Along similar lines, immune-PET imaging using radiolabeled antibodies or antibody fragments targeting the programmed death-1 (PD-1)/programmed death-ligand 1 (PD-L1) has shown a promising noninvasive approach to characterize the immune microenvironment in bladder cancer and to support patient selection for immune checkpoint inhibitor therapy. Radiolabeled monoclonal antibodies and antibody fragments, including ⁸⁹Zr-atezolizumab, ⁸⁹Zr-durvalumab, and ⁶⁴Cu-atezolizumab, have demonstrated the feasibility of whole-body PD-L1 imaging in early clinical and translational studies.91, 92, 93 PD-L1 PET has revealed marked inter- and intrapatient heterogeneity in tracer uptake across primary tumors and metastatic lesions, reflecting variable immune checkpoint expression that may not be captured by single-site biopsy.92 Beyond baseline patient stratification, PD-L1 PET imaging may enable longitudinal assessment of treatment-induced changes in target expression and facilitate early identification of immune-resistant disease. Despite this potential, clinical implementation is currently limited by restricted tracer availability, cost, and technical complexity, and its value remains speculative in bladder carcinoma.
Several other molecular targets have been investigated for their potential role in targeted imaging of bladder cancer, including human epidermal growth factor receptor-2 (HER2), vascular endothelial growth factor (VEGF), and prostate-specific membrane antigen (PSMA). HER2 exhibits variable expression in urothelial carcinoma and has emerged as a promising imaging target in selected patients, supported by clinical studies using radiolabeled antibodies, such as 68Ga-HER2 affibody PET/CT that demonstrate specific tumor uptake94,95; however heterogeneity of HER2 expression remains a limitation.96 VEGF, a key mediator of tumor angiogenesis, has demonstrated moderate to high expression in nodal metastatic bladder cancer with acceptable contrast compared to negative lymph nodes97 supporting its feasibility for targeted imaging approaches. In contrast, PSMA generally exhibit weak and inconsistent expression in urothelial carcinoma, particularly in metastatic lesions,97 which may limit their imaging utility.98 A systematic review by Tariq et al. reported variable PSMA expression in bladder cancer, with higher expression observed in low-grade urothelial tumors that diminished with increasing tumor grade.99 Similarly, Lin et al. reported that FDG PET outperformed PSMA PET in a prospective pilot study of patients with urothelial carcinoma, highlighting the weak PSMA staging in high-grade tumors.100
In summary, non-FDG PET tracers offer promising avenues to overcome key limitations of FDG PET/CT in bladder cancer. Among these, FAP and Nectin-4 targeted tracers appear particularly attractive due to their biological relevance and favorable imaging characteristics.

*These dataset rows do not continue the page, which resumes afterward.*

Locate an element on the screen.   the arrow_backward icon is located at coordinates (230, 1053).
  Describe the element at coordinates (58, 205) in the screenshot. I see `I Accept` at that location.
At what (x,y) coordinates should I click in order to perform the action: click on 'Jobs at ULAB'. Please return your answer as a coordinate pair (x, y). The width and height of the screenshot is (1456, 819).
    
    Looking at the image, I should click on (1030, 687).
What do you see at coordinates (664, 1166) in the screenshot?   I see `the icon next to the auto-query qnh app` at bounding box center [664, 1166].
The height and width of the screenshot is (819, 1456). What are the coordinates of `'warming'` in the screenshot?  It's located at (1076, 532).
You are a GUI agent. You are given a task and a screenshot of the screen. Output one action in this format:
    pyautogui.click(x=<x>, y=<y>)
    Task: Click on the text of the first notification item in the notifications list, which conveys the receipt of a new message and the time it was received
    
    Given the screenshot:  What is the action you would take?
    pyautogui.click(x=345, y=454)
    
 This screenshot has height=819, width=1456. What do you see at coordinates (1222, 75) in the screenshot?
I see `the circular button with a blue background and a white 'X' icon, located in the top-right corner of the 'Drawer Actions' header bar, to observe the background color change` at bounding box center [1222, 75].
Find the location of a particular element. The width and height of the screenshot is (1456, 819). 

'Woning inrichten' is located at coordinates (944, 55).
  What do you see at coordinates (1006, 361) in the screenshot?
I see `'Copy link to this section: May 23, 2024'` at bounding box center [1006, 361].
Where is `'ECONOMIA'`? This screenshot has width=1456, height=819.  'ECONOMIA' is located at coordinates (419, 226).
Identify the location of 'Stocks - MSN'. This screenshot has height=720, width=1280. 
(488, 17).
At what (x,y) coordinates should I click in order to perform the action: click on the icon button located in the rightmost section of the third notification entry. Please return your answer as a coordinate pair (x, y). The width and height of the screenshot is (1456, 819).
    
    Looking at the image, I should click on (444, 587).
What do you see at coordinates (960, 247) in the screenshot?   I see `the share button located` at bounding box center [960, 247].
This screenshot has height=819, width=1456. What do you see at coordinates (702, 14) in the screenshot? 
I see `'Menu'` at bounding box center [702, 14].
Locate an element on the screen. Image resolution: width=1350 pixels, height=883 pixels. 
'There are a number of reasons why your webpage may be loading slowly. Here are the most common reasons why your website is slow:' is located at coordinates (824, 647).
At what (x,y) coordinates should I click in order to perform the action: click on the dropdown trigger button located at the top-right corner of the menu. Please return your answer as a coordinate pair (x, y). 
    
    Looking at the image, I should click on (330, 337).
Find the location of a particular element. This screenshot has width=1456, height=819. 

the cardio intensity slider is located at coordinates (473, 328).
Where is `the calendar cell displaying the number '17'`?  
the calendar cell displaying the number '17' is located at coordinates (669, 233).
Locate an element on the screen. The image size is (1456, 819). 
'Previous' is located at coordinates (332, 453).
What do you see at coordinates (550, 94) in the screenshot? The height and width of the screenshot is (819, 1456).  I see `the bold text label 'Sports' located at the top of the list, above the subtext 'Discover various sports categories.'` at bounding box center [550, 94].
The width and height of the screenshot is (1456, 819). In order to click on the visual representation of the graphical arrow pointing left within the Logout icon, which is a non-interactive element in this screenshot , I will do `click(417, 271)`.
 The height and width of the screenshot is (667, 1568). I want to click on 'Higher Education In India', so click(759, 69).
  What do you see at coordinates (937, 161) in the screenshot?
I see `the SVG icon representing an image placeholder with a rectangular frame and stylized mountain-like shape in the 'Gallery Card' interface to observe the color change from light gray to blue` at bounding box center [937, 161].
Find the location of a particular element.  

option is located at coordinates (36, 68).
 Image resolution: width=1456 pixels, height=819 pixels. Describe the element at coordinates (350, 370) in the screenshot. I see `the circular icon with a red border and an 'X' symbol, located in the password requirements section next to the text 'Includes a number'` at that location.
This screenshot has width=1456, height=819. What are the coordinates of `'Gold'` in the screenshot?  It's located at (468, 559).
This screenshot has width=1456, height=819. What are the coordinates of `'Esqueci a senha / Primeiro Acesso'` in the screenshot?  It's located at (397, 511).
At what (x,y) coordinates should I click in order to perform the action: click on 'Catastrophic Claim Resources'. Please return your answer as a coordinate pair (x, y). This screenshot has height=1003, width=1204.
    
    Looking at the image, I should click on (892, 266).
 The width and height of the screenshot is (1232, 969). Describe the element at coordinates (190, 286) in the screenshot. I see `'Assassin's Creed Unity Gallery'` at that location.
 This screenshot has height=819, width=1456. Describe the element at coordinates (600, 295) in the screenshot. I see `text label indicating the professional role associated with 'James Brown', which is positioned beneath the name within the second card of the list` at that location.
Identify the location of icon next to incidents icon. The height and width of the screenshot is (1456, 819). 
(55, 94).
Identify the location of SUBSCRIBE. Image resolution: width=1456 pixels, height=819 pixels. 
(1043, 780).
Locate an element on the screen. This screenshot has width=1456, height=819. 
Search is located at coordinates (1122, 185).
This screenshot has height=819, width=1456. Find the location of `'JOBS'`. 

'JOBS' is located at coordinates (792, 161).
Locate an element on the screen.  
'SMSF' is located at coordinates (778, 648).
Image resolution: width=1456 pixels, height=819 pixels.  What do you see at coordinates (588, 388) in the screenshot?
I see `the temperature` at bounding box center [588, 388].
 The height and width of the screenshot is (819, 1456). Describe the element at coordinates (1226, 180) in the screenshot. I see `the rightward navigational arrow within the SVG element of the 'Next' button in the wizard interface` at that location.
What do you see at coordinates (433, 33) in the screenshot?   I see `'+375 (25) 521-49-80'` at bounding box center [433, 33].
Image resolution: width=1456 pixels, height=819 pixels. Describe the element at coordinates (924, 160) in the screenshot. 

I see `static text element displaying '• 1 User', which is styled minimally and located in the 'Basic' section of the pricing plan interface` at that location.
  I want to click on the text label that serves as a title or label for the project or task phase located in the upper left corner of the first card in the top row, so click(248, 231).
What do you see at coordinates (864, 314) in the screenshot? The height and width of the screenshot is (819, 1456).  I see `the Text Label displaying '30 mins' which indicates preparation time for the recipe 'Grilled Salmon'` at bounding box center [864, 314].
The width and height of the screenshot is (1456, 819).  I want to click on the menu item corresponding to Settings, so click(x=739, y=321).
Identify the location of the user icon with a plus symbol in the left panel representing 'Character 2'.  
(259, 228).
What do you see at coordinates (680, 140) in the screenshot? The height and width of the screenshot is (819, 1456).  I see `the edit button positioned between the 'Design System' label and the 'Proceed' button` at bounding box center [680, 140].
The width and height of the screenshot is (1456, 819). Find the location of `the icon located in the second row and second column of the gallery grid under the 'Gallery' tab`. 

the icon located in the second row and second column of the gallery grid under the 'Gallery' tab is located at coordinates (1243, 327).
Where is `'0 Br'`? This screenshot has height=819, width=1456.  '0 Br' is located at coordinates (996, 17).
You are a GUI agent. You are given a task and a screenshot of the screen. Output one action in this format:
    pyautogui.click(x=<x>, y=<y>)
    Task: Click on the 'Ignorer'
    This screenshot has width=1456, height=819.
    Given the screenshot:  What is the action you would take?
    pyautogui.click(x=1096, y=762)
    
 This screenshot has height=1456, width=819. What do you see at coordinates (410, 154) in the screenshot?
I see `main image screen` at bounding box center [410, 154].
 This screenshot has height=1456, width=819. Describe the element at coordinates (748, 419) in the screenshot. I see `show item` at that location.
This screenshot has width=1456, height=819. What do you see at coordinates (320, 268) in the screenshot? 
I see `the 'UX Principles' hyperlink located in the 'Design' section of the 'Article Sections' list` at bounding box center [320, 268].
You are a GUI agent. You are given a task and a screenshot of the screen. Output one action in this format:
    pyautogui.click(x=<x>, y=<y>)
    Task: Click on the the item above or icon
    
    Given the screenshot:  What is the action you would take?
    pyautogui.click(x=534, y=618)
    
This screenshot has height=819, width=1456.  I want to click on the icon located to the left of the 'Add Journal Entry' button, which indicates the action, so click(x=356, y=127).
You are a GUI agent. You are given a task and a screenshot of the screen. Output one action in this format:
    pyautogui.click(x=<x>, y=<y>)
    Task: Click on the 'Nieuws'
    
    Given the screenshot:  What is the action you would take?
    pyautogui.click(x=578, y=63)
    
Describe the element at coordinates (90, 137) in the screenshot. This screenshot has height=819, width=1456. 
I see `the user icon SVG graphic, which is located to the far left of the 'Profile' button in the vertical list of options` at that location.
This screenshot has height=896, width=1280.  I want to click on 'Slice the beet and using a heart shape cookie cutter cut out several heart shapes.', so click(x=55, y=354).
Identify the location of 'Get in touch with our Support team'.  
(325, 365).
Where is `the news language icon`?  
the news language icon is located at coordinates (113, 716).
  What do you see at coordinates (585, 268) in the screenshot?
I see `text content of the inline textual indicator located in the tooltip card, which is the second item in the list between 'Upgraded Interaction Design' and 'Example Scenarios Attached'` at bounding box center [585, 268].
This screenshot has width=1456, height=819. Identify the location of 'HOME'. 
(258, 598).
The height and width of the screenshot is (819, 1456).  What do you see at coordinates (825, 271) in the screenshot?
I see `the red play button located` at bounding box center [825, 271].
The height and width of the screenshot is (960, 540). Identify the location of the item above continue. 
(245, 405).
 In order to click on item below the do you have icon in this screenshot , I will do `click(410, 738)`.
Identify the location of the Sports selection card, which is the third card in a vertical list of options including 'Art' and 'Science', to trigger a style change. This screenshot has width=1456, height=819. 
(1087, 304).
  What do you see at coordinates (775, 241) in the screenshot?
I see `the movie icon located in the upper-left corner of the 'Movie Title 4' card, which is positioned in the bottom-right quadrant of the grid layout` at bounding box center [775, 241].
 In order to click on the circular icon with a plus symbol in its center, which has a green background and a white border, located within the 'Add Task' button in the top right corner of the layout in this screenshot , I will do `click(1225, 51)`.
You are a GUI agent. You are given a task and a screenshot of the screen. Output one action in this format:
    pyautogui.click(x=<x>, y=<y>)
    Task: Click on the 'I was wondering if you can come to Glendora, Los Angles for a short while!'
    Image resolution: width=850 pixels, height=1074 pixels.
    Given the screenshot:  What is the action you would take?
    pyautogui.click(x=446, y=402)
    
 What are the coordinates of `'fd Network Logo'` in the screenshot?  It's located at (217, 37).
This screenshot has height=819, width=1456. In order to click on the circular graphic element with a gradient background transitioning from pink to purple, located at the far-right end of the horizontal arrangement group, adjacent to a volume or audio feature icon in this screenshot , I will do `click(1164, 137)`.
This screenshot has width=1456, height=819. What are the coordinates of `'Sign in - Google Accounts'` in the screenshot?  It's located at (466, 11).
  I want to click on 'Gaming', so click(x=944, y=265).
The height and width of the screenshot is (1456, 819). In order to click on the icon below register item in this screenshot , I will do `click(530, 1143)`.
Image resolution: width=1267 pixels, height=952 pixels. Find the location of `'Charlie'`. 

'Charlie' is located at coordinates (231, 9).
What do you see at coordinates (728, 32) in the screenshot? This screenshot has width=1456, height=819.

Nevertheless, current clinical experience remains preliminary, and larger prospective, multicenter studies are required to establish its definitive clinical value.
Radiomics and artificial intelligence (AI) applied to PET imaging remain largely confined to the research domain, with growing but still limited clinical evidence.98 In bladder cancer, promising results using CT- and MRI-based radiomics have been reported for predicting depth of primary tumor invasion, local and systemic staging, and treatment response assessment.101, 102, 103, 104 Emerging efforts in PET imaging have also been explored across several malignancies, leveraging high-throughput extraction of quantitative features that reflect metabolic activity, intratumoral heterogeneity, and spatial patterns of tracer uptake to support machine learning–based prediction of tumor staging and prognosis.105, 106, 107 However, technical challenges including urinary tracer excretion, variability in tumor segmentation, small and heterogeneous cohorts, and lack of standardized radiomic pipelines limit reproducibility and generalizability. Consequently, AI-driven PET radiomics should currently be regarded as a promising research tool, requiring multicenter prospective studies, harmonized methodologies, and robust external validation before routine clinical implementation in bladder cancer imaging.